◆ **Exercise description**
Go through the data below line by line. Give only the number of lines that contain "star".

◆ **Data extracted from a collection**
┌──

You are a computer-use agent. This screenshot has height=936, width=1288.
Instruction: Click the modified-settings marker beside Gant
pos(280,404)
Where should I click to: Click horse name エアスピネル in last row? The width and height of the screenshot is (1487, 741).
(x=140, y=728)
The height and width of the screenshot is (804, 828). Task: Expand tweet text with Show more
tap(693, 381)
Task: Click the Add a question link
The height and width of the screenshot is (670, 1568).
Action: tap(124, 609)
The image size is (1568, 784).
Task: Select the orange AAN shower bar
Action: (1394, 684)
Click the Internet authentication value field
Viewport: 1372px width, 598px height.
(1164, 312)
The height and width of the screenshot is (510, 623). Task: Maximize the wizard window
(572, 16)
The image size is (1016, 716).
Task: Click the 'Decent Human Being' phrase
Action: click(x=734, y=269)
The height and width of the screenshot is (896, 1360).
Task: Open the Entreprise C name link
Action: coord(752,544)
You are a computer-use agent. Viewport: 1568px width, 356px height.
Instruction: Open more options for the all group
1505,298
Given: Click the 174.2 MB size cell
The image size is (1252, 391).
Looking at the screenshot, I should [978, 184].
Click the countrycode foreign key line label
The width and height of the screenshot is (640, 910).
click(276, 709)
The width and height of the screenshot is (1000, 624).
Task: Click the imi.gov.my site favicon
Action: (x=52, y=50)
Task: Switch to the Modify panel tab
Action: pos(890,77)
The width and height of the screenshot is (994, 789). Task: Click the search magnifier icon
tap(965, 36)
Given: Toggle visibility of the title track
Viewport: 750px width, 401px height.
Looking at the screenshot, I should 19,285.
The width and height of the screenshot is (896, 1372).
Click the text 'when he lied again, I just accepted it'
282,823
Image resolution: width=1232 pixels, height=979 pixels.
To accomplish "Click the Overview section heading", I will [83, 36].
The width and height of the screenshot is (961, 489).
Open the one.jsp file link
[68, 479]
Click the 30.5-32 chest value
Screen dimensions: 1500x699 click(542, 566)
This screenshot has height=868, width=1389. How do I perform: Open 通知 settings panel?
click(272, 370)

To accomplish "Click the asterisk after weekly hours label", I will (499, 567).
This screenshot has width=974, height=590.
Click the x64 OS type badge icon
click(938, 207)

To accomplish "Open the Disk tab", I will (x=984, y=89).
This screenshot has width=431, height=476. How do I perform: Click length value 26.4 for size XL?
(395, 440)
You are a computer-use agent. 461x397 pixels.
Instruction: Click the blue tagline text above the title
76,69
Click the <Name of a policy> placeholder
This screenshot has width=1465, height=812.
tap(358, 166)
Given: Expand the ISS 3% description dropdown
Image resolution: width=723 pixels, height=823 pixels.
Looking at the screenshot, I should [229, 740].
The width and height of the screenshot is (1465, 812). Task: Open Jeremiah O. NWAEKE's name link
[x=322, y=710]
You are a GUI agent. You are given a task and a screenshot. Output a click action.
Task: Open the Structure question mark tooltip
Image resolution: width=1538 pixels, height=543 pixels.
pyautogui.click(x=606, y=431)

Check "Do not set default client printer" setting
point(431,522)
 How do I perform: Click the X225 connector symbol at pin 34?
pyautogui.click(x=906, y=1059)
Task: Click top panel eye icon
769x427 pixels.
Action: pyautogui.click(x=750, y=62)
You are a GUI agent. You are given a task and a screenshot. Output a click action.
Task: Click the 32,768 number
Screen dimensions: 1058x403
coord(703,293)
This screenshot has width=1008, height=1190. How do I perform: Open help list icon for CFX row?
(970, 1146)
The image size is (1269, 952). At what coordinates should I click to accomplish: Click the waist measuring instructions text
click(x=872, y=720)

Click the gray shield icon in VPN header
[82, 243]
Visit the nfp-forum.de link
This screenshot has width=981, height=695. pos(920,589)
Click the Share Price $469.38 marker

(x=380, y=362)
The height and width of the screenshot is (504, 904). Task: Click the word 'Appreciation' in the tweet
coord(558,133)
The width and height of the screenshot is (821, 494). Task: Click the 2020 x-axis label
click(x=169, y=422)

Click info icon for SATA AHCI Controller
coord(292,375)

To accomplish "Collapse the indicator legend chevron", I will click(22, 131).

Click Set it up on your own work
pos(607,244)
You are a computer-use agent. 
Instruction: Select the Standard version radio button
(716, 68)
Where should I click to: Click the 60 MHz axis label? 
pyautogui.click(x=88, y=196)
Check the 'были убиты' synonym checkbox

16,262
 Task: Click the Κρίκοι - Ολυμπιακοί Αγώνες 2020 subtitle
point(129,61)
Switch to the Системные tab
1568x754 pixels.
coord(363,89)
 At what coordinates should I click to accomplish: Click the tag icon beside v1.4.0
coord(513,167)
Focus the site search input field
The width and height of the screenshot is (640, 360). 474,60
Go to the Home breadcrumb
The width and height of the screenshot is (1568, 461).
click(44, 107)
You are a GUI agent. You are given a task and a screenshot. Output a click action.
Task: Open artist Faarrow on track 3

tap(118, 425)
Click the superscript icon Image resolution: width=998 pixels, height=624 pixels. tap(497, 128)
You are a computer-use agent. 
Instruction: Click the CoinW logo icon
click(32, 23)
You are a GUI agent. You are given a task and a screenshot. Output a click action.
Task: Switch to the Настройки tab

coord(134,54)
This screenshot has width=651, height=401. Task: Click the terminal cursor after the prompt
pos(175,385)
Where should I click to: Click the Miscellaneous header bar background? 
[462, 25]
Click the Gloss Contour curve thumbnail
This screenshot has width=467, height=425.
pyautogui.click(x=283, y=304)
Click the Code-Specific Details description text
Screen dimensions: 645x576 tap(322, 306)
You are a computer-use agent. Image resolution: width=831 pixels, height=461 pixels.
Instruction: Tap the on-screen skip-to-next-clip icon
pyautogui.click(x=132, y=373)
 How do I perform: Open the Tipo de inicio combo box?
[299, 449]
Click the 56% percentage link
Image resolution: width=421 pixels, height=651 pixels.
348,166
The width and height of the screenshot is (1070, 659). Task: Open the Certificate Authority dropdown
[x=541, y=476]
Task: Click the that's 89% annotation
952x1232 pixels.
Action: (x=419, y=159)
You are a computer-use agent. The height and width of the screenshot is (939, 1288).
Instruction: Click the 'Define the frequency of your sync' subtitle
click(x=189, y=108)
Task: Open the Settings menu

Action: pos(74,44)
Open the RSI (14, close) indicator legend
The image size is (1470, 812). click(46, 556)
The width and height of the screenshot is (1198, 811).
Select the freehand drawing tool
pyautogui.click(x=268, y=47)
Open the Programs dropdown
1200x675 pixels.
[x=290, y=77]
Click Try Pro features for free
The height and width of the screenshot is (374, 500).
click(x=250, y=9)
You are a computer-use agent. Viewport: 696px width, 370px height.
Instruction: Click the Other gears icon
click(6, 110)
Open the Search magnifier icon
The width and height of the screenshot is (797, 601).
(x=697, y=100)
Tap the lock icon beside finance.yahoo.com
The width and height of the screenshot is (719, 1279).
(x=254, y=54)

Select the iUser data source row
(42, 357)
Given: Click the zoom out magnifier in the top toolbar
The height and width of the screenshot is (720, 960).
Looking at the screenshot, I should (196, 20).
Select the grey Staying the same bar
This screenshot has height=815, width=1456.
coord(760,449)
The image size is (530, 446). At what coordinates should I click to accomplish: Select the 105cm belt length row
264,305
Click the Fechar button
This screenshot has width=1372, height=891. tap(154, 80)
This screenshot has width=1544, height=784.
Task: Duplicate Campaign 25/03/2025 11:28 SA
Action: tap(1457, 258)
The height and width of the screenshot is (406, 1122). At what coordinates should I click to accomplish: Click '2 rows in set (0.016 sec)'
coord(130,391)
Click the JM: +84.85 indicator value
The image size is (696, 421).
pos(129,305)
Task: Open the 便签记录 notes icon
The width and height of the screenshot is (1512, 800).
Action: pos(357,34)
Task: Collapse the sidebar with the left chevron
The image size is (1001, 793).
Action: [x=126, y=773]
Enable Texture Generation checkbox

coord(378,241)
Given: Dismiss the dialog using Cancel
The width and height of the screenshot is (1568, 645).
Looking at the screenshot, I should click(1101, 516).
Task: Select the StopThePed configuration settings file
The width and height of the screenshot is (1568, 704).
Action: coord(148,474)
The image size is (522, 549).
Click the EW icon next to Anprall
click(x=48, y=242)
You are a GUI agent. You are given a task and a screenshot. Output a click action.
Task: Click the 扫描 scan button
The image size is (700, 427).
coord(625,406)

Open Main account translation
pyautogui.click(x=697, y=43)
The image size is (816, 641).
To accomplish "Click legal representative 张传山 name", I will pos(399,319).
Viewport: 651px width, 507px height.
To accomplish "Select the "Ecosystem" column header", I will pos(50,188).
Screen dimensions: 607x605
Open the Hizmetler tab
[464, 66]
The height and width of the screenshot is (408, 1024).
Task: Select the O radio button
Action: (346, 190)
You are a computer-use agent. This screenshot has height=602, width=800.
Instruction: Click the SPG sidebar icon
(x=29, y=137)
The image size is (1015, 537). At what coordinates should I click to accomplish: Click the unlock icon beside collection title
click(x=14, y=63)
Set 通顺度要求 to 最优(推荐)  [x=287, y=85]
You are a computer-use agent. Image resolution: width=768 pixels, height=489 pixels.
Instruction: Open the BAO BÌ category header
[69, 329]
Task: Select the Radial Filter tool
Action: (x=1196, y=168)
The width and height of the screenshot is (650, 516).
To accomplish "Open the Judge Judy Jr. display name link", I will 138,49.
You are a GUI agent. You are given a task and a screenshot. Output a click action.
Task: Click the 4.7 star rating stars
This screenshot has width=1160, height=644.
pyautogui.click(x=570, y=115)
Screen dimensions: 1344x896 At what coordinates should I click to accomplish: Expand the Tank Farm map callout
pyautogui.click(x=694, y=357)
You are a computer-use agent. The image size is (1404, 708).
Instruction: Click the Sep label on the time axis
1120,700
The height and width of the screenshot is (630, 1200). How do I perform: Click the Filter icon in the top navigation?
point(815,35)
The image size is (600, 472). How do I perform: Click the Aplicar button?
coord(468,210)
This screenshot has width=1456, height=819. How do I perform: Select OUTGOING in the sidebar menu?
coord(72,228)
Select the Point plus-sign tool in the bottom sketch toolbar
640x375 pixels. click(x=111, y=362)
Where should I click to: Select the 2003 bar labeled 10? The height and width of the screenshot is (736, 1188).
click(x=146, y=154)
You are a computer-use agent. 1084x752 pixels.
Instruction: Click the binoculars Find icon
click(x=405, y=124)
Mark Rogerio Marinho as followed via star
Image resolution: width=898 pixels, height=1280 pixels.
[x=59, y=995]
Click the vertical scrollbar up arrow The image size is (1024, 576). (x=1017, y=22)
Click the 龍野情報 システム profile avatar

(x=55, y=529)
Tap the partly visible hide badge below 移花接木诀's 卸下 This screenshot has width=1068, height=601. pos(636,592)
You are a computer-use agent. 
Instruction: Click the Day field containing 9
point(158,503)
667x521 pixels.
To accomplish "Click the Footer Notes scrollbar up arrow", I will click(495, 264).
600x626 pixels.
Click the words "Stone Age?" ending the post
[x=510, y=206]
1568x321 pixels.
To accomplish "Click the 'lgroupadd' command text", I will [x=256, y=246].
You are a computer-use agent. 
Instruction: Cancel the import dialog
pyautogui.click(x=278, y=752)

└──

◆ **Solution for this problem**
2